The timing of peak BMD and LM gains and the onset of their respective plateaus varies significantly across different populations. For instance, Korean [42] and Indian [41] children experience rapid BMD gains earlier than their Thai counterparts, while Thai children exhibit their most notable BMD gains earlier than Dutch children [43]. Moreover, peak total LM and ALM in our study were attained later than those observed in Chinese children [44]. These findings underscore the influence of genetic factors, nutritional status, and pubertal timing on BMD and LM across various demographic groups.

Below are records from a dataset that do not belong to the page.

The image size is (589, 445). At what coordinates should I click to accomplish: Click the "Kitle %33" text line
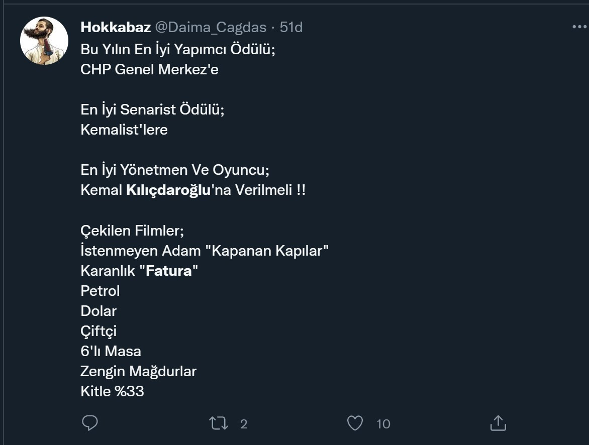(112, 391)
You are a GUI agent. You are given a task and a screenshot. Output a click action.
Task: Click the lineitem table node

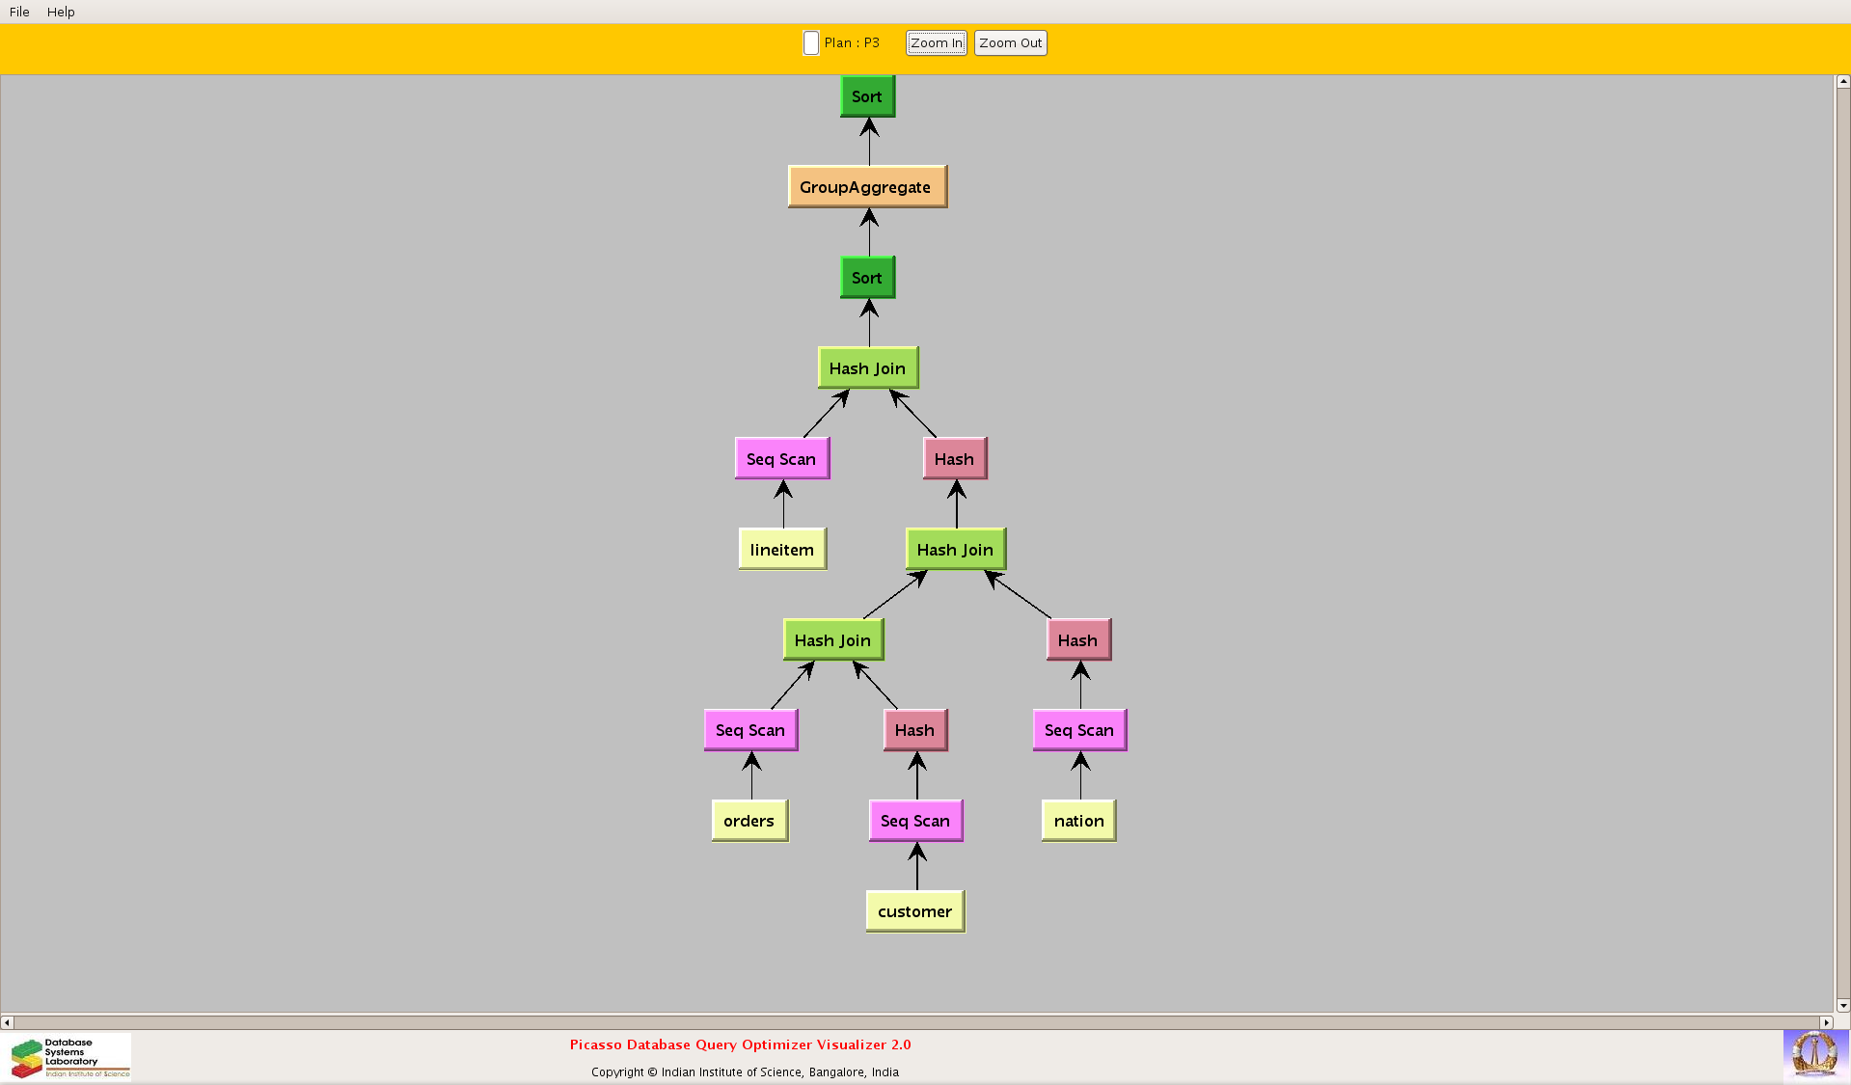pos(782,550)
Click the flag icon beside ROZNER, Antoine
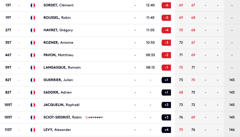The image size is (240, 137). point(33,43)
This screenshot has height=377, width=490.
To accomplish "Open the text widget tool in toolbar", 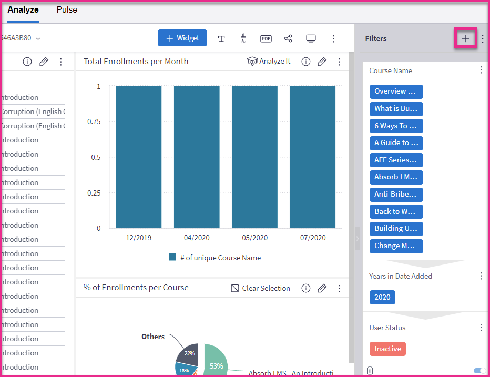I will (221, 38).
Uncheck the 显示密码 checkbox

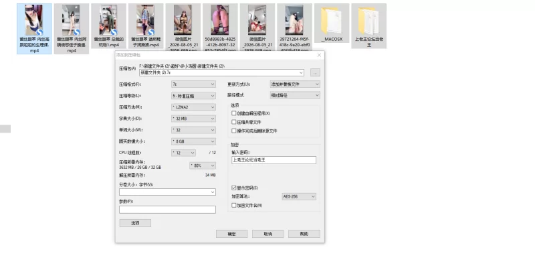233,188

Our study has several limitations that warrant acknowledgment. First, the sample included only six boys in the 10-year-old category. Despite this small sample size, the standard deviations for bone and LM parameters in this cohort were moderate and consistent with those in other age cohorts, suggesting that the reference data for boys in this age group are reliable. Second, the BMD and LM measurements were derived from schoolchildren in Bangkok, limiting geographic diversity. However, improvements in living standards and healthcare accessibility in Thailand over the past two decades have likely reduced the disparity in baseline nutritional status and physical growth between urban and rural Thai children. Thus, our normative references are expected to be broadly applicable in clinical practice throughout Thailand.

It is important to note that the BMD and LM reference data in our study were collected from children approximately a decade ago. To our knowledge, secular trends in BMD and LM among children have not yet been documented. Nonetheless, there has been a noteworthy trend toward increased overall growth and a reduction in the age at the onset of puberty among Thai children over the past four decades [45]. These changes in growth and puberty patterns may have an unknown impact on BMD and LM measurements.

Conclusion

Using DXA, this study established reference values for both TBLH BMD and L1-L4 BMD and determined detailed LM parameters, including total and appendicular LMIs, in Thai children and adolescents (aged 5–18 years). Given the shared geographical, genetic, healthcare, and nutritional contexts among Thai and broader Southeast Asian populations, our BMD references have the potential to be instrumental in assessing low bone mass and bone fragility risks in Southeast Asian children. Additionally, the comprehensive LM references provided may facilitate the efficient monitoring and evaluation of intervention strategies in Southeast Asian children with chronic conditions affecting LM.